Tout en restant le plus important de la vallée après Libourne, Bergerac n’est plus, au XIXe siècle, le port d’attache privilégié de la plupart des hommes et des unités de la flotte locale. Les petits ports de Creysse, Mouleydier, Tuilière et Saint - Capraise offrent l’avantage d’une situation idéale permettant de capter aussi bien le fret de remonte en direction de Lalinde, Limeuil ou plus haut, que celui de descente, généré par les expéditions du haut pays et du Bergeracois vers Libourne et Bordeaux.
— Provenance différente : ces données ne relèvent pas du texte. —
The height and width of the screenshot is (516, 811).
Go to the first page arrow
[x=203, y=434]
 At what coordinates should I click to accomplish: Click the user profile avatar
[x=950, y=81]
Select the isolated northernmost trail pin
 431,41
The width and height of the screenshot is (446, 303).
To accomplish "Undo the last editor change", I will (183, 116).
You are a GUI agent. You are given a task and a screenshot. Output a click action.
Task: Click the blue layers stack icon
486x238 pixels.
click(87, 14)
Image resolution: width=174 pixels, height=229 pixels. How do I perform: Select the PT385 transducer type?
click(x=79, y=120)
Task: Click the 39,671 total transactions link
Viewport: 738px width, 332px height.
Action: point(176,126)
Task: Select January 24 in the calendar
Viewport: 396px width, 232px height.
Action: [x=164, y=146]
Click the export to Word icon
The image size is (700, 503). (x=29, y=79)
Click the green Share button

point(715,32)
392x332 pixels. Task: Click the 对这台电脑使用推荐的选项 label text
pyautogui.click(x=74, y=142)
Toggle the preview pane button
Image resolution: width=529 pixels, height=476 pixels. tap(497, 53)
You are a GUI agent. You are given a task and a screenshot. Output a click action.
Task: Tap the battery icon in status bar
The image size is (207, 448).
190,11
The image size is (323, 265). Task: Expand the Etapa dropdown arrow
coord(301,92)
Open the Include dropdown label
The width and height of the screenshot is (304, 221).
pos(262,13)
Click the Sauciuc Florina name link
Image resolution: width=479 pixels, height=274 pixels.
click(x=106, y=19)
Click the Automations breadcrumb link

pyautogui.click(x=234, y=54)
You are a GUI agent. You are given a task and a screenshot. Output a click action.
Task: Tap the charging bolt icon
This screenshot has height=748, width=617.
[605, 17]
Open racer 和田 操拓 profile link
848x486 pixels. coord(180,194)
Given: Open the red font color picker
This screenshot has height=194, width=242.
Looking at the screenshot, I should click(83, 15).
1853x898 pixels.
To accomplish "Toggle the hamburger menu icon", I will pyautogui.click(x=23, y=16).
Les bateliers y trouvent un mouillage paisible, parfois au pied de leurs maisons. En période de grandes crues, ils peuvent, depuis l’ouverture du canal de Lalinde, regagner en toute sécurité les bassins de l’ouvrage. En bordure de celui de Saint - Capraise, l’aménagement d’une cale (1848) facilite la mise des bateaux en radoub, quelle que soit la saison. Ces infrastructures favorisent la concentration des activités de construction qui y sont déjà très présentes. En 1836, ils sont vingt - et - un à se déclarer charpentiers de bateaux à Saint-Capraise et à Mouleydier, contre un seul à Bergerac. L’ouverture des chantiers de La Pelouse n’inverse pas la tendance. L’essentiel de l’activité de construction continue à se tenir à l’écart de la ville, gravitant autour de ces modestes ports de l’amont où résident la majorité des marins et des bateliers, ainsi que l’essentiel des maîtres de bateaux de la flotte locale. À Bergerac, une réglementation de plus en plus contraignante pousse ainsi, au fil du siècle, les gens de rivière vers les bourgs fluviaux de la périphérie. Ils y trouvent une plus grande liberté pour organiser le mouillage et les travaux d’entretien de leurs bateaux.